In the lines below, substitute "username" for every occurrence of "handle" and leave all other text as it is.

Word and item position data

────────

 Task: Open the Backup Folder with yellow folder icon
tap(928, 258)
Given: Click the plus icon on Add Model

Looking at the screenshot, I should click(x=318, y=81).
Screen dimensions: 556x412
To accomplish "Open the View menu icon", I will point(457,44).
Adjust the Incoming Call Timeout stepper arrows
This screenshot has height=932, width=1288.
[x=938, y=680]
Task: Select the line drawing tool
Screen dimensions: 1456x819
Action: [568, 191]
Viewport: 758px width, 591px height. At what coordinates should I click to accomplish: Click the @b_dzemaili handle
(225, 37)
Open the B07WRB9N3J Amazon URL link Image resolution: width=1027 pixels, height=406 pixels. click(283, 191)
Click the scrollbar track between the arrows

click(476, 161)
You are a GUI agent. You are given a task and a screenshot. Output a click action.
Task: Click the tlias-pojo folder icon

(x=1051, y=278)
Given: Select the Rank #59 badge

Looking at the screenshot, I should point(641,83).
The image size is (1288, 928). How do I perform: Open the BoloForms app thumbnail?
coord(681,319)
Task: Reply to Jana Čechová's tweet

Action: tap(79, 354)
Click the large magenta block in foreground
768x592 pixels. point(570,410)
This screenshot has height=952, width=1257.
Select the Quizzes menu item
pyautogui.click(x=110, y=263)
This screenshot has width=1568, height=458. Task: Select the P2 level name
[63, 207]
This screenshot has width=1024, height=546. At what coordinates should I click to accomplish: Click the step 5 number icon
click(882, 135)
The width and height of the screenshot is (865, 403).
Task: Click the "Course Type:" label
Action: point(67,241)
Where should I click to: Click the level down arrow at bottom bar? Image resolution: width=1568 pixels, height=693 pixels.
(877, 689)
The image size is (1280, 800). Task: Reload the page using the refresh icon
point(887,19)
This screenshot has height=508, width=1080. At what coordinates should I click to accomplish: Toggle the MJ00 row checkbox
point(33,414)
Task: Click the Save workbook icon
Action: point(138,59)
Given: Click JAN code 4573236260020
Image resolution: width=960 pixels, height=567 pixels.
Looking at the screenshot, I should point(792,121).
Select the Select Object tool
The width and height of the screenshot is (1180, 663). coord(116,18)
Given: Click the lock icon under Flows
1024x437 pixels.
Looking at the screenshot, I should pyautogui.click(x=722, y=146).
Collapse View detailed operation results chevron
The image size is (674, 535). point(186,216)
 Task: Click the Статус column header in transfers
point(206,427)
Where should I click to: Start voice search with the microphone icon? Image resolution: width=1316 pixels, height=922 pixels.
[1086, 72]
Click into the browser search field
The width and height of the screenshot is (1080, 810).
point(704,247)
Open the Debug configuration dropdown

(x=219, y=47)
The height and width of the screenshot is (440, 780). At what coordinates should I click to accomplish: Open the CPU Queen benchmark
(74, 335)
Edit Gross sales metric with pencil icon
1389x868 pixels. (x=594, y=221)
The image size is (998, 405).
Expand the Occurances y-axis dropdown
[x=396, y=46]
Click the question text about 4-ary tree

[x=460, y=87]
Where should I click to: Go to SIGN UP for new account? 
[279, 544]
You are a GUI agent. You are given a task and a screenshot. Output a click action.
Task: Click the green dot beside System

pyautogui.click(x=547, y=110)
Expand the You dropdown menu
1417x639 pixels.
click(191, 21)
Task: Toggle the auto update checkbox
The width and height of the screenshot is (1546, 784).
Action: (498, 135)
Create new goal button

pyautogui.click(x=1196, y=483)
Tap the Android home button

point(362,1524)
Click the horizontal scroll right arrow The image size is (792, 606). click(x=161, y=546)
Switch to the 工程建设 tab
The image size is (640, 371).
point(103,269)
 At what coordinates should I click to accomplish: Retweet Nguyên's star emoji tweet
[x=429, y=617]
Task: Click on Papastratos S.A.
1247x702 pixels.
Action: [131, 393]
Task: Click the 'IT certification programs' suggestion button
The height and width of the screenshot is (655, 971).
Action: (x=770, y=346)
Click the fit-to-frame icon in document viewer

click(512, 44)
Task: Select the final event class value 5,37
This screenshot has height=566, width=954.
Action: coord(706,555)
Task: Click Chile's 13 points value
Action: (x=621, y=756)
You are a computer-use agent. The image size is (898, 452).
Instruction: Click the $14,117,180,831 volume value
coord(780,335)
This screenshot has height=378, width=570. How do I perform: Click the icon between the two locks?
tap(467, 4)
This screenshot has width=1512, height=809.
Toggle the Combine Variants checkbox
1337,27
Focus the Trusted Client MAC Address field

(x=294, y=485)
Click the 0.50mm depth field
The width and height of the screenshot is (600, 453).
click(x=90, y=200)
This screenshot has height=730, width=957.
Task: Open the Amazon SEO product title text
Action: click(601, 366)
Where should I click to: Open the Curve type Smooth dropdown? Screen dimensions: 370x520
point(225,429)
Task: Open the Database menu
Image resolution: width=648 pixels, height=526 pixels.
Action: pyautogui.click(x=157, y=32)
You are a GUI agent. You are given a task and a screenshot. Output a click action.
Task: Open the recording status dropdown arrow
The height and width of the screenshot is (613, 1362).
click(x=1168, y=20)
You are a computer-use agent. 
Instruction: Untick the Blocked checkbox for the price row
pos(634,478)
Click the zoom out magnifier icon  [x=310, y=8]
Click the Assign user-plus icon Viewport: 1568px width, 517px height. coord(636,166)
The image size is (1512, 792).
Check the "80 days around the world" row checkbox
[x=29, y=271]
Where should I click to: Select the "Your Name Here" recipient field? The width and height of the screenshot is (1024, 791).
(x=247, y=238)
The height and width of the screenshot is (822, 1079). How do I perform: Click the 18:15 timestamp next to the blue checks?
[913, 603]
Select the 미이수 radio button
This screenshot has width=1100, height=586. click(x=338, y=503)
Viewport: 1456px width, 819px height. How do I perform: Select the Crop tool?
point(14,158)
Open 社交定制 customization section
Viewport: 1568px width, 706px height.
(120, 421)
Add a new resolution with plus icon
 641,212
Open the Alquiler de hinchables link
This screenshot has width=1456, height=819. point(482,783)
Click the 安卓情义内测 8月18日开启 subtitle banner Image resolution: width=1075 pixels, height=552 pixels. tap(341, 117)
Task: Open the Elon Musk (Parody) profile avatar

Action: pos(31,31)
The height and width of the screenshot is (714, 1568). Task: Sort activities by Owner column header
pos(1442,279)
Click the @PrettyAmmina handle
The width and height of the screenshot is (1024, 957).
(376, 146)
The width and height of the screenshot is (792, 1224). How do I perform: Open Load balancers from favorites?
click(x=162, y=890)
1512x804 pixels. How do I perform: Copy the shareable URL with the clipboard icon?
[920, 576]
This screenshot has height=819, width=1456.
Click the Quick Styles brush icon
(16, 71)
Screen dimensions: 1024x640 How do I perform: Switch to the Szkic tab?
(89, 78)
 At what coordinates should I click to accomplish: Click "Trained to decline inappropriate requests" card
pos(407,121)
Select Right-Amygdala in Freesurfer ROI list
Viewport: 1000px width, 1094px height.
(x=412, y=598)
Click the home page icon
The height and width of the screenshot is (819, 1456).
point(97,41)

────────

### Answer to the problem
 Task: Open the Backup Folder with yellow folder icon
tap(928, 258)
Given: Click the plus icon on Add Model

Looking at the screenshot, I should click(x=318, y=81).
Screen dimensions: 556x412
To accomplish "Open the View menu icon", I will point(457,44).
Adjust the Incoming Call Timeout stepper arrows
This screenshot has height=932, width=1288.
[x=938, y=680]
Task: Select the line drawing tool
Screen dimensions: 1456x819
Action: [568, 191]
Viewport: 758px width, 591px height. At what coordinates should I click to accomplish: Click the @b_dzemaili username
(225, 37)
Open the B07WRB9N3J Amazon URL link Image resolution: width=1027 pixels, height=406 pixels. click(283, 191)
Click the scrollbar track between the arrows

click(476, 161)
You are a GUI agent. You are given a task and a screenshot. Output a click action.
Task: Click the tlias-pojo folder icon

(x=1051, y=278)
Given: Select the Rank #59 badge

Looking at the screenshot, I should point(641,83).
The image size is (1288, 928). How do I perform: Open the BoloForms app thumbnail?
coord(681,319)
Task: Reply to Jana Čechová's tweet

Action: tap(79, 354)
Click the large magenta block in foreground
768x592 pixels. point(570,410)
This screenshot has height=952, width=1257.
Select the Quizzes menu item
pyautogui.click(x=110, y=263)
This screenshot has width=1568, height=458. Task: Select the P2 level name
[63, 207]
This screenshot has width=1024, height=546. At what coordinates should I click to accomplish: Click the step 5 number icon
click(882, 135)
The width and height of the screenshot is (865, 403).
Task: Click the "Course Type:" label
Action: point(67,241)
Where should I click to: Click the level down arrow at bottom bar? Image resolution: width=1568 pixels, height=693 pixels.
(877, 689)
The image size is (1280, 800). Task: Reload the page using the refresh icon
point(887,19)
This screenshot has height=508, width=1080. At what coordinates should I click to accomplish: Toggle the MJ00 row checkbox
point(33,414)
Task: Click the Save workbook icon
Action: point(138,59)
Given: Click JAN code 4573236260020
Image resolution: width=960 pixels, height=567 pixels.
Looking at the screenshot, I should point(792,121).
Select the Select Object tool
The width and height of the screenshot is (1180, 663). coord(116,18)
Given: Click the lock icon under Flows
1024x437 pixels.
Looking at the screenshot, I should pyautogui.click(x=722, y=146).
Collapse View detailed operation results chevron
The image size is (674, 535). point(186,216)
 Task: Click the Статус column header in transfers
point(206,427)
Where should I click to: Start voice search with the microphone icon? Image resolution: width=1316 pixels, height=922 pixels.
[1086, 72]
Click into the browser search field
The width and height of the screenshot is (1080, 810).
point(704,247)
Open the Debug configuration dropdown

(x=219, y=47)
The height and width of the screenshot is (440, 780). At what coordinates should I click to accomplish: Open the CPU Queen benchmark
(74, 335)
Edit Gross sales metric with pencil icon
1389x868 pixels. (x=594, y=221)
The image size is (998, 405).
Expand the Occurances y-axis dropdown
[x=396, y=46]
Click the question text about 4-ary tree

[x=460, y=87]
Where should I click to: Go to SIGN UP for new account? 
[279, 544]
You are a GUI agent. You are given a task and a screenshot. Output a click action.
Task: Click the green dot beside System

pyautogui.click(x=547, y=110)
Expand the You dropdown menu
1417x639 pixels.
click(191, 21)
Task: Toggle the auto update checkbox
The width and height of the screenshot is (1546, 784).
Action: (498, 135)
Create new goal button

pyautogui.click(x=1196, y=483)
Tap the Android home button

point(362,1524)
Click the horizontal scroll right arrow The image size is (792, 606). click(x=161, y=546)
Switch to the 工程建设 tab
The image size is (640, 371).
point(103,269)
 At what coordinates should I click to accomplish: Retweet Nguyên's star emoji tweet
[x=429, y=617]
Task: Click on Papastratos S.A.
1247x702 pixels.
Action: [131, 393]
Task: Click the 'IT certification programs' suggestion button
The height and width of the screenshot is (655, 971).
Action: (x=770, y=346)
Click the fit-to-frame icon in document viewer

click(512, 44)
Task: Select the final event class value 5,37
This screenshot has height=566, width=954.
Action: coord(706,555)
Task: Click Chile's 13 points value
Action: (x=621, y=756)
You are a computer-use agent. The image size is (898, 452).
Instruction: Click the $14,117,180,831 volume value
coord(780,335)
This screenshot has height=378, width=570. How do I perform: Click the icon between the two locks?
tap(467, 4)
This screenshot has width=1512, height=809.
Toggle the Combine Variants checkbox
1337,27
Focus the Trusted Client MAC Address field

(x=294, y=485)
Click the 0.50mm depth field
The width and height of the screenshot is (600, 453).
click(x=90, y=200)
This screenshot has height=730, width=957.
Task: Open the Amazon SEO product title text
Action: click(601, 366)
Where should I click to: Open the Curve type Smooth dropdown? Screen dimensions: 370x520
point(225,429)
Task: Open the Database menu
Image resolution: width=648 pixels, height=526 pixels.
Action: pyautogui.click(x=157, y=32)
You are a GUI agent. You are given a task and a screenshot. Output a click action.
Task: Open the recording status dropdown arrow
The height and width of the screenshot is (613, 1362).
click(x=1168, y=20)
You are a computer-use agent. 
Instruction: Untick the Blocked checkbox for the price row
pos(634,478)
Click the zoom out magnifier icon  [x=310, y=8]
Click the Assign user-plus icon Viewport: 1568px width, 517px height. coord(636,166)
The image size is (1512, 792).
Check the "80 days around the world" row checkbox
[x=29, y=271]
Where should I click to: Select the "Your Name Here" recipient field? The width and height of the screenshot is (1024, 791).
(x=247, y=238)
The height and width of the screenshot is (822, 1079). How do I perform: Click the 18:15 timestamp next to the blue checks?
[913, 603]
Select the 미이수 radio button
This screenshot has width=1100, height=586. click(x=338, y=503)
Viewport: 1456px width, 819px height. How do I perform: Select the Crop tool?
point(14,158)
Open 社交定制 customization section
Viewport: 1568px width, 706px height.
(120, 421)
Add a new resolution with plus icon
 641,212
Open the Alquiler de hinchables link
This screenshot has width=1456, height=819. point(482,783)
Click the 安卓情义内测 8月18日开启 subtitle banner Image resolution: width=1075 pixels, height=552 pixels. tap(341, 117)
Task: Open the Elon Musk (Parody) profile avatar

Action: pos(31,31)
The height and width of the screenshot is (714, 1568). Task: Sort activities by Owner column header
pos(1442,279)
Click the @PrettyAmmina username
The width and height of the screenshot is (1024, 957).
(376, 146)
The width and height of the screenshot is (792, 1224). How do I perform: Open Load balancers from favorites?
click(x=162, y=890)
1512x804 pixels. How do I perform: Copy the shareable URL with the clipboard icon?
[920, 576]
This screenshot has height=819, width=1456.
Click the Quick Styles brush icon
(16, 71)
Screen dimensions: 1024x640 How do I perform: Switch to the Szkic tab?
(89, 78)
 At what coordinates should I click to accomplish: Click "Trained to decline inappropriate requests" card
pos(407,121)
Select Right-Amygdala in Freesurfer ROI list
Viewport: 1000px width, 1094px height.
(x=412, y=598)
Click the home page icon
The height and width of the screenshot is (819, 1456).
point(97,41)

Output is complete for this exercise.